- Conference: Southeastern Conference
- Record: 3–22 (2–12 SEC)
- Head coach: Harbin Lawson (1st season);
- Captain: Jim Umbricht
- Home arena: Woodruff Hall

= 1951–52 Georgia Bulldogs basketball team =

American college basketball season

The 1951–52 Georgia Bulldogs basketball team represented the University of Georgia as a member of the Southeastern Conference (SEC) during the 1951–52 NCAA men's basketball season. Led by first-year head coach Harbin Lawson, the Bulldogs compiled an overall record of 3–22 with a mark of 2–12 conference play, tying for 11th place at the bottom of the SEC standings.
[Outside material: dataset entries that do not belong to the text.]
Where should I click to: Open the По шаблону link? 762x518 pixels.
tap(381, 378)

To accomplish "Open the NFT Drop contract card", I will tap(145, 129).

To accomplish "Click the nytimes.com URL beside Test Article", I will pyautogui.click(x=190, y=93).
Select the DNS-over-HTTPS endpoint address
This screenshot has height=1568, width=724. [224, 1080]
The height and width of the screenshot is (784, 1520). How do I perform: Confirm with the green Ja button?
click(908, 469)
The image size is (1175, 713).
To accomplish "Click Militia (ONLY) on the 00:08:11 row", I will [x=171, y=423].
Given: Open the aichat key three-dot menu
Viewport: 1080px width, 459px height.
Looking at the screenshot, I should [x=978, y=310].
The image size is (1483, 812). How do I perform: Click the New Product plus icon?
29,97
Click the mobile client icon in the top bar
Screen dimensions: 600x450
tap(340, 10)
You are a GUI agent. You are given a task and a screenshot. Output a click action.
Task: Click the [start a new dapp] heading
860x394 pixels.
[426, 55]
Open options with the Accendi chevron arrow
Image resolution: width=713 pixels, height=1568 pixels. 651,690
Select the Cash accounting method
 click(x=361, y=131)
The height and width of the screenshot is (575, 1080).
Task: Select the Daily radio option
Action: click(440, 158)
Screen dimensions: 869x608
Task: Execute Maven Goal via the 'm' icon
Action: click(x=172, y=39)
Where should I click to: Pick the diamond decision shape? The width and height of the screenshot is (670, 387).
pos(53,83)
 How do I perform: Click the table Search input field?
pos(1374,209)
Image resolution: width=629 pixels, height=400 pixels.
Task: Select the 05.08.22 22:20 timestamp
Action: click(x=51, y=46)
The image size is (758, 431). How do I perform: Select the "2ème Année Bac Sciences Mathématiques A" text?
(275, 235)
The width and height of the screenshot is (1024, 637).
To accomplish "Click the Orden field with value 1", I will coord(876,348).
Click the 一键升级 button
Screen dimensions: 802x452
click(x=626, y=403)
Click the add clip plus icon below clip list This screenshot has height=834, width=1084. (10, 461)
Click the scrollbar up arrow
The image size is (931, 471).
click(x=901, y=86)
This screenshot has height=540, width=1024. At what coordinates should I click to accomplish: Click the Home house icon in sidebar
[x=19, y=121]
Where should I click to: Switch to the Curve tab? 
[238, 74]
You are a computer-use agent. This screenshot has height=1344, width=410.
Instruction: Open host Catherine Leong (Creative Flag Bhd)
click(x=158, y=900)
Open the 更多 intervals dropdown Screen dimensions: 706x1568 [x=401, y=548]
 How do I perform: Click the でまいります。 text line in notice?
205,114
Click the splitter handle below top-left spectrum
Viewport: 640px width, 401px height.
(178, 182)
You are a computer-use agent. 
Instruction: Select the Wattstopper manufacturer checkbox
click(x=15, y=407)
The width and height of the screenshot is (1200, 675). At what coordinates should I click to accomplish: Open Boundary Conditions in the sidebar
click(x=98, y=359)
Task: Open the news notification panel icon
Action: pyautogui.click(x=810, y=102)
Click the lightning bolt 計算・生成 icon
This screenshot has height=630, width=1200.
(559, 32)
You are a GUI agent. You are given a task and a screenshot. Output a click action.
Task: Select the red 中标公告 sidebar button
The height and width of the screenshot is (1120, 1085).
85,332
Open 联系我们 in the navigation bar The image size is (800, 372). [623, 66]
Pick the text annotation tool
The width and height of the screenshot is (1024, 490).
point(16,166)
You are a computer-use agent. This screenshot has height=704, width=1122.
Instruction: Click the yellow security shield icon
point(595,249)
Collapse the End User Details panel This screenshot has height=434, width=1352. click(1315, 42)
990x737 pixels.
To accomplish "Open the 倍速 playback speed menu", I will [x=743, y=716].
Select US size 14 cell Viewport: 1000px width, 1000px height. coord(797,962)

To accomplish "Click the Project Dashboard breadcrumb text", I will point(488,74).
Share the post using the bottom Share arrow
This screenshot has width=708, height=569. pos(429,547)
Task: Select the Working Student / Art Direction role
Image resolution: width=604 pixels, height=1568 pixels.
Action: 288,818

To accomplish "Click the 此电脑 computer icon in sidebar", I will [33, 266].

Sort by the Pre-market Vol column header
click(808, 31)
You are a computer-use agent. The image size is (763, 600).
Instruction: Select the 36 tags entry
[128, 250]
The team captain was Jim Umbricht.

==Schedule==

| Date time, TV | Opponent | Result | Record | Site city, state |
| 12/1/1951 | at Clemson | L 47-57 | 0–1 |  |
| 12/3/1951 | at Mercer | L 61-66 | 0–2 |  |
| 12/5/1951 | Clemson | L 54-77 | 0–3 | Athens, GA |
| 12/8/1951 | Auburn | L 48-62 | 0–4 | Athens, GA |
| 12/26/1951 | Florida State | W 79-50 | 1–4 | Athens, GA |
| 12/28/1951 | Florida | L 47-62 | 1–5 | Athens, GA |
| 12/29/1951 | Clemson | L 60-85 | 1–6 | Athens, GA |
| 1/5/1952 | at Mississippi State | L 55-88 | 1–7 |  |
| 1/7/1952 | at Mississippi | L 52-103 | 1–8 |  |
| 1/12/1952 | South Carolina | L 63-80 | 1–9 | Athens, GA |
| 1/14/1952 | Kentucky | L 55-95 | 1–10 | Athens, GA |
| 1/16/1952 | Florida | L 55-74 | 1–11 | Athens, GA |
| 1/18/1952 | at LSU | L 60-98 | 1–12 |  |
| 1/19/1952 | at Tulane | L 49-82 | 1–13 |  |
| 1/22/1952 | Mercer | L 48-63 | 1–14 | Athens, GA |
| 1/26/1952 | at Auburn | L 51-65 | 1–15 |  |
| 1/28/1952 | Tennessee | L 62-68 | 1–16 | Athens, GA |
| 1/31/1952 | at South Carolina | L 61-62 | 1–17 |  |
| 2/6/1952 | Georgia Tech | W 72-64 | 2–17 | Athens, GA |
| 2/9/1952 | Alabama | W 53-51 | 3–17 | Athens, GA |
| 2/12/1952 | at Florida | L 60-74 | 3–18 |  |
| 2/16/1952 | Vanderbilt | L 51-73 | 3–19 | Athens, GA |
| 2/19/1952 | at Alabama | L 56-74 | 3–20 |  |
| 2/23/1952 | at Georgia Tech | L 73-79 | 3–21 |  |
| 2/28/1952 | Vanderbilt | L 49-61 | 3–22 | Athens, GA |
*Non-conference game. (#) Tournament seedings in parentheses.